Does this mean that catching the common cold can make you fat? Well, it might mean that, if your cold was caused by the adeno-virus 36. Then, again, we don't know for sure. Not everyone who has the antibodies is affected the same way.

You can read more about it in the Time article by Alice Park that I have linked below.


Obesity in the Population at Large

There are many factors that play a part in the current Western obesity epidemic. Food is abundant. That means that access to food is not the deciding factor in regard to when people stop eating. Exercise is curtailed, and people are actually paid not to do physical labor. If they want to get physical, many contemporary workers have to go out of their way and even pay for the privilege with a gym membership. Throughout human history, the situation was reversed. To eat, you had to work at a job that expended massive amounts of energy. If you wanted not to burn calories, you were not paid for doing so.

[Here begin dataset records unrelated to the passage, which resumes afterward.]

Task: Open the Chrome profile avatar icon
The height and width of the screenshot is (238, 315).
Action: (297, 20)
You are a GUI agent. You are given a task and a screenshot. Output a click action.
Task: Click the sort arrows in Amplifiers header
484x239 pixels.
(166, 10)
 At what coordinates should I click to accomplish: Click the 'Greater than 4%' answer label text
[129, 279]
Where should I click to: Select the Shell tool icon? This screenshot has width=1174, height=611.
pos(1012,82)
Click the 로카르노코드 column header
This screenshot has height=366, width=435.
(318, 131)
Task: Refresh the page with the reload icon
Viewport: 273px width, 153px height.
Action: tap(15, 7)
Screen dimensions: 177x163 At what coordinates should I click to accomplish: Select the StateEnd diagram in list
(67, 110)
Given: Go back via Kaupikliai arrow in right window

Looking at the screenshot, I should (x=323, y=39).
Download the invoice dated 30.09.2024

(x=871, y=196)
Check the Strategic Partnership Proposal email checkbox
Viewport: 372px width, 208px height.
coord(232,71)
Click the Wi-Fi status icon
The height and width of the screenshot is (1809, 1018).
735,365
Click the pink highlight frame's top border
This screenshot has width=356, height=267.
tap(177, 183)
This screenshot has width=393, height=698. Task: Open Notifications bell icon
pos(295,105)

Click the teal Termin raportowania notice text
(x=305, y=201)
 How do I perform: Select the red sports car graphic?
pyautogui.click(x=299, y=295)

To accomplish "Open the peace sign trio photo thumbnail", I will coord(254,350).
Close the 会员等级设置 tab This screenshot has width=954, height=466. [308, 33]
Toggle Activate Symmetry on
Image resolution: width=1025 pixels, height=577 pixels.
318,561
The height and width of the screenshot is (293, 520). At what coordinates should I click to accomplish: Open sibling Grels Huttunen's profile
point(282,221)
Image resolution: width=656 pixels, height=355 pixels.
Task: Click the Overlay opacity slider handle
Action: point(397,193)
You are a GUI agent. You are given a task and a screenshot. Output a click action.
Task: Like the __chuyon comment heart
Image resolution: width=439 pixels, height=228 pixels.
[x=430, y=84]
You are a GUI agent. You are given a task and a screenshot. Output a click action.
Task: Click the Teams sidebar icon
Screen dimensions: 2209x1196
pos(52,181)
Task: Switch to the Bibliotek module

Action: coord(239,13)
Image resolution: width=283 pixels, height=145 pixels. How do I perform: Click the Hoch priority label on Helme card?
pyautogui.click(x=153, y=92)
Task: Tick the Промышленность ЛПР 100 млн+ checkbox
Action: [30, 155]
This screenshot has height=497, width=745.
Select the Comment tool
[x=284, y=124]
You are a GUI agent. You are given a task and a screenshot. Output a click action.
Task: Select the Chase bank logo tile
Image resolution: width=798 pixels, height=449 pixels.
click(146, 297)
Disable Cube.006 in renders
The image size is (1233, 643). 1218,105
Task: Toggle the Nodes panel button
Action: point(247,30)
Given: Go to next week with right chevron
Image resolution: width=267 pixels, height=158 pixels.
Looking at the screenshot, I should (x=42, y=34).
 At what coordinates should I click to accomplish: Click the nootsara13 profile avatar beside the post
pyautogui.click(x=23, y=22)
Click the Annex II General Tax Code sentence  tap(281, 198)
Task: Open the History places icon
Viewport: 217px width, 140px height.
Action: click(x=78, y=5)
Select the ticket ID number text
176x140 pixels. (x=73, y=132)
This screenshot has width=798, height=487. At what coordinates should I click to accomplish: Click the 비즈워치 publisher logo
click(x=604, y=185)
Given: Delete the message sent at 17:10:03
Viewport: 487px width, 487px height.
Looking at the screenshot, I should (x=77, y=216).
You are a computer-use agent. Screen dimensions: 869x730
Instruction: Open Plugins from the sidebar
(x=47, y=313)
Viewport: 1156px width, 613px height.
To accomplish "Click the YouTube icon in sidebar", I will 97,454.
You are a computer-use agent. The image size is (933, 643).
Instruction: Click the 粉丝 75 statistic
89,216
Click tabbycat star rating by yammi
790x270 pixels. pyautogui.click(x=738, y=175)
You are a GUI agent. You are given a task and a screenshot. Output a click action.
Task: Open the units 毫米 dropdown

Nevertheless, the calorie in, calorie out model does not explain why people who eat the same quantities and exercise to the same degree do not end up with the same weight gain or loss. Something in the metabolism of obese people makes them gain more weight under the same circumstances than their normal-weighted counterparts. The current research into adeno-virus 36 might help to explain the discrepancy. Maybe part of the answer has to do with catching a cold!

Conclusion

So what is the take-away lesson from all this information? Should we shun fat people for fear of succumbing to their fate? No, not at all! By the time someone starts to show some of the long term effects of adeno-virus 36, he is no longer infectious. People who have been obese all their lives due to the effects of the virus probably caught it in early childhood, in the form of a harmless- seeming cold. They were contagious for a week tops, but it left them with a lifetime of suffering and humiliation. So, on the contrary, if anything, this information should cause us to treat the obese with more understanding and respect. It should not add to the burden that they already have to carry.

Can the effects of the infection be reversed? We are a long, long way to finding an answer to that question. It is also possible that eventually a vaccine will be developed to keep anyone else from catching adeno-virus 36.

In the meanwhile, exercising good hygiene habits and avoiding viral infection is the best we can do to protect ourselves and our family.